Entries on where items appear:
★ ★ ★ ★ ★
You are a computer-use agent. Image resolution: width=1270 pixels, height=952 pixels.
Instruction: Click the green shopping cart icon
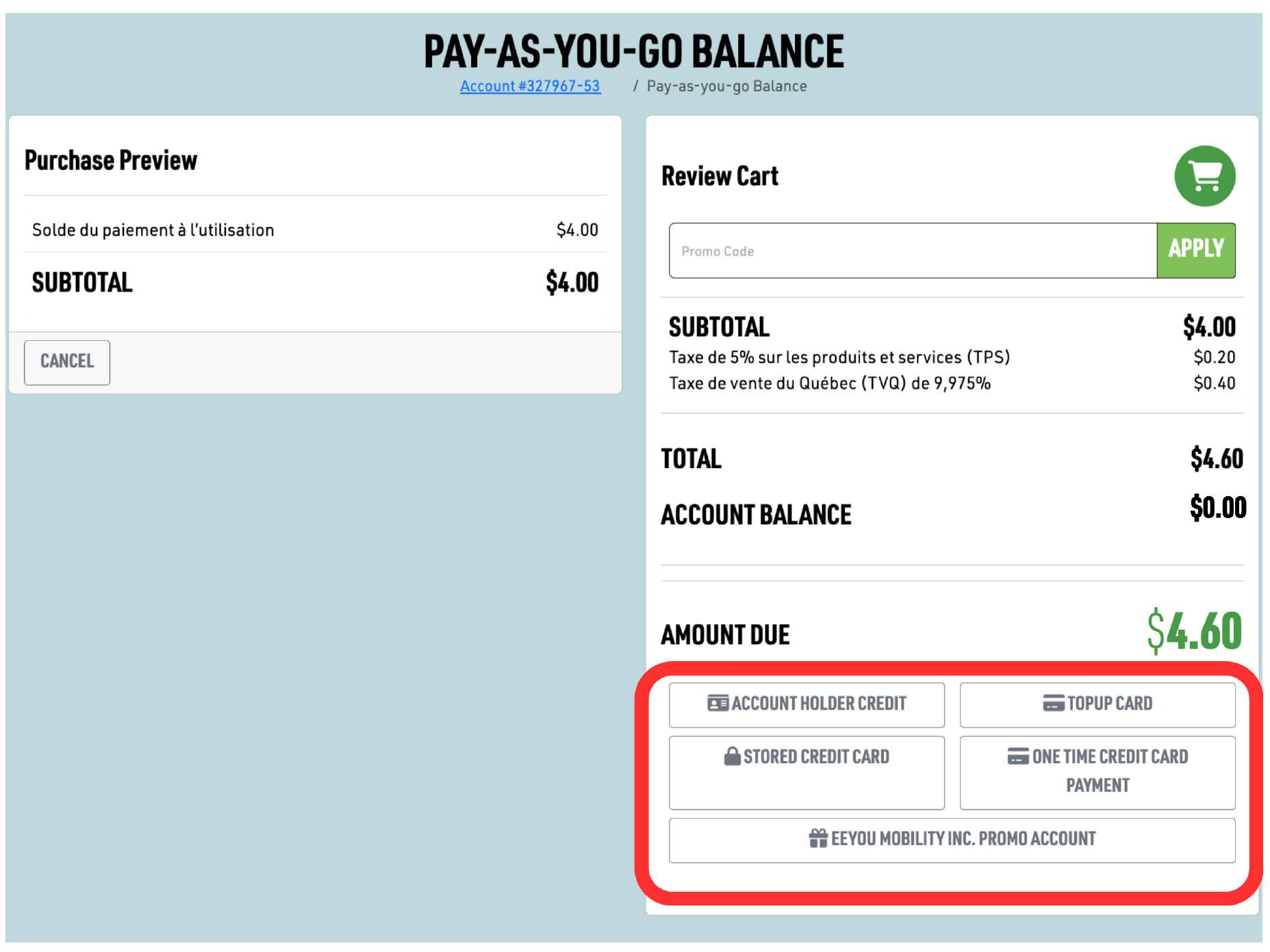[1204, 176]
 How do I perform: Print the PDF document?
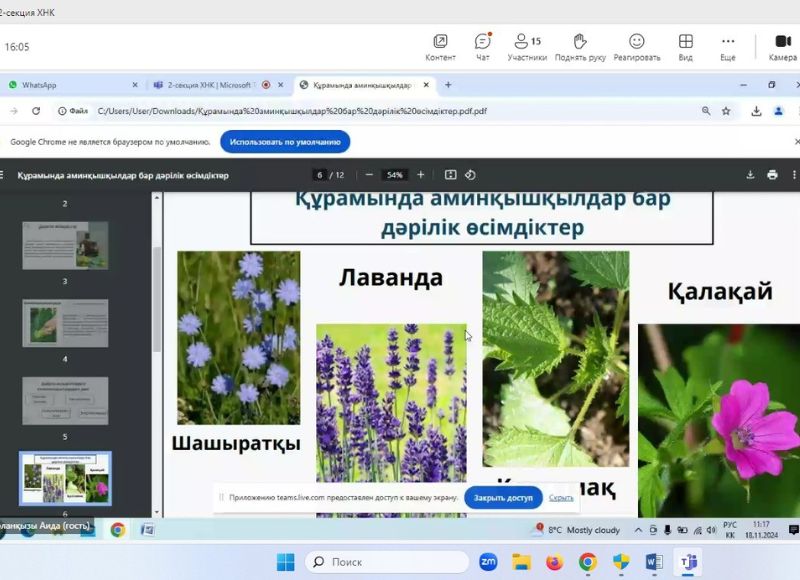coord(772,175)
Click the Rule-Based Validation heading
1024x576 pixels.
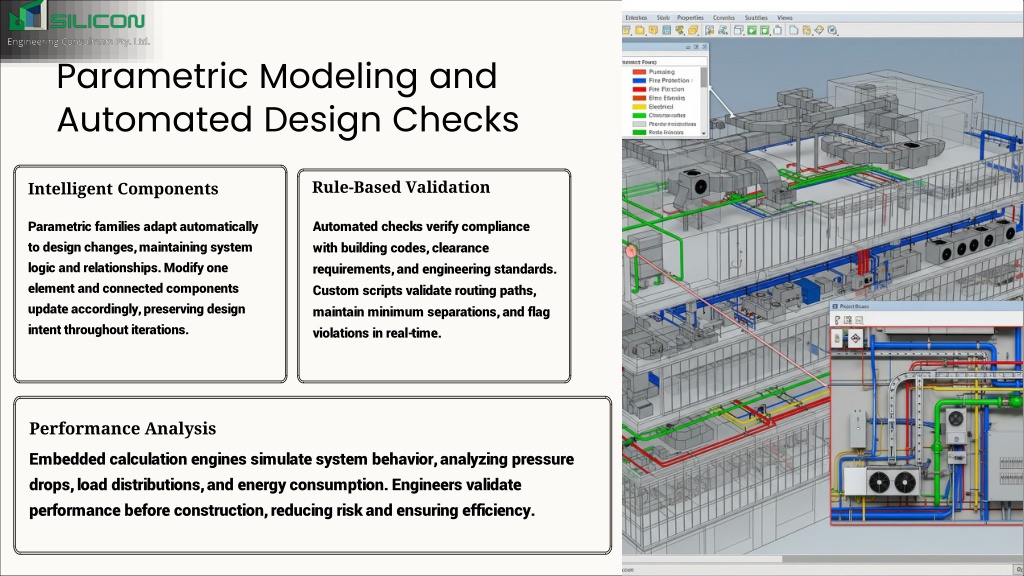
★ ★ ★ ★ ★
Rewrite the listing from the line containing "Click the Rule-Based Validation heading" through the end, swapping "heading" for "section header" and keeping everything else the same. Leave the pictures out.

§ In response
Click the Rule-Based Validation section header
1024x576 pixels.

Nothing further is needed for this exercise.